Making basic requests

To perform basic GET and POST requests, use the get() and post() methods respectively. This is similar to how the requests library works:

client = RESTClient(base_url="https://api.example.com")
response = client.get("/posts/1")

Paginating API responses

The RESTClient.paginate() method is specifically designed to handle paginated responses, yielding PageData instances for each page:

for page in client.paginate("/posts"):
    print(page)

tip

If paginator is not specified, the paginate() method will attempt to automatically detect the pagination mechanism used by the API. If the API uses a standard pagination mechanism like having a next link in the response's headers or JSON body, the paginate() method will handle this automatically. Otherwise, you can specify a paginator object explicitly or implement a custom paginator.

Selecting data from the response

When paginating through API responses, the RESTClient tries to automatically extract the data from the response. Sometimes though you may need to explicitly specify how to extract the data from the response JSON.

Use data_selector parameter of the RESTClient class or the paginate() method to tell the client how to extract the data. data_selector is a JSONPath expression that points to the key in the JSON that contains the data to be extracted.

For example, if the API response looks like this:

{
    "posts": [
        {"id": 1, "title": "Post 1"},
        {"id": 2, "title": "Post 2"},
        {"id": 3, "title": "Post 3"}
    ]
}

The data_selector should be set to "posts" to extract the list of posts from the response.

For a nested structure like this:

{
    "results": {
        "posts": [
            {"id": 1, "title": "Post 1"},
            {"id": 2, "title": "Post 2"},
            {"id": 3, "title": "Post 3"}
        ]
    }
}

The data_selector needs to be set to "results.posts". Read more about JSONPath syntax to learn how to write selectors.

PageData

Each PageData instance contains the data for a single page, along with context such as the original request and response objects, allowing for detailed inspection.. The PageData is a list-like object that contains the following attributes:

request: The original request object.
response: The response object.
paginator: The paginator object used to paginate the response.
auth: The authentication object used for the request.

Paginators

Paginators are used to handle paginated responses. The RESTClient class comes with built-in paginators for common pagination mechanisms:

JSONResponsePaginator - link to the next page is included in the JSON response.
HeaderLinkPaginator - link to the next page is included in the response headers.
OffsetPaginator - pagination based on offset and limit query parameters.
PageNumberPaginator - pagination based on page numbers.
JSONResponseCursorPaginator - pagination based on a cursor in the JSON response.

If the API uses a non-standard pagination, you can implement a custom paginator by subclassing the BasePaginator class.

JSONResponsePaginator

JSONResponsePaginator is designed for APIs where the next page URL is included in the response's JSON body. This paginator uses a JSONPath to locate the next page URL within the JSON response.

Parameters:

next_url_path: A JSONPath string pointing to the key in the JSON response that contains the next page URL.

Example:

Suppose the API response for https://api.example.com/posts looks like this:

{
    "data": [
        {"id": 1, "title": "Post 1"},
        {"id": 2, "title": "Post 2"},
        {"id": 3, "title": "Post 3"}
    ],
    "pagination": {
        "next": "https://api.example.com/posts?page=2"

### Dataset section
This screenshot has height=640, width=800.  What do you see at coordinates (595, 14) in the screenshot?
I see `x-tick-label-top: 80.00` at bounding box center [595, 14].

### Exercise requirements
1. According to the RESTClient documentation, which built-in paginator handles APIs that put the link to the next page in the response headers?
2. Can you carry the RESTClient documentation forward from its last line?

### Answers to the exercise
1. HeaderLinkPaginator

2.
    }
}

To paginate this response, you can use the JSONResponsePaginator with the next_url_path set to "pagination.next":

from dlt.sources.helpers.rest_client import RESTClient
from dlt.sources.helpers.rest_client.paginators import JSONResponsePaginator

client = RESTClient(
    base_url="https://api.example.com",
    paginator=JSONResponsePaginator(next_url_path="pagination.next")
)

@dlt.resource
def get_data():
    for page in client.paginate("/posts"):
        yield page

HeaderLinkPaginator

This paginator handles pagination based on a link to the next page in the response headers (e.g., the Link header, as used by GitHub).

Parameters:

links_next_key: The relation type (rel) to identify the next page link within the Link header. Defaults to "next".

Note: normally, you don't need to specify this paginator explicitly, as it is used automatically when the API returns a Link header. On rare occasions, you may need to specify the paginator when the API uses a different relation type.

OffsetPaginator

OffsetPaginator handles pagination based on an offset and limit in the query parameters.

Parameters:

limit: The maximum number of items to retrieve in each request.
offset: The initial offset for the first request. Defaults to 0.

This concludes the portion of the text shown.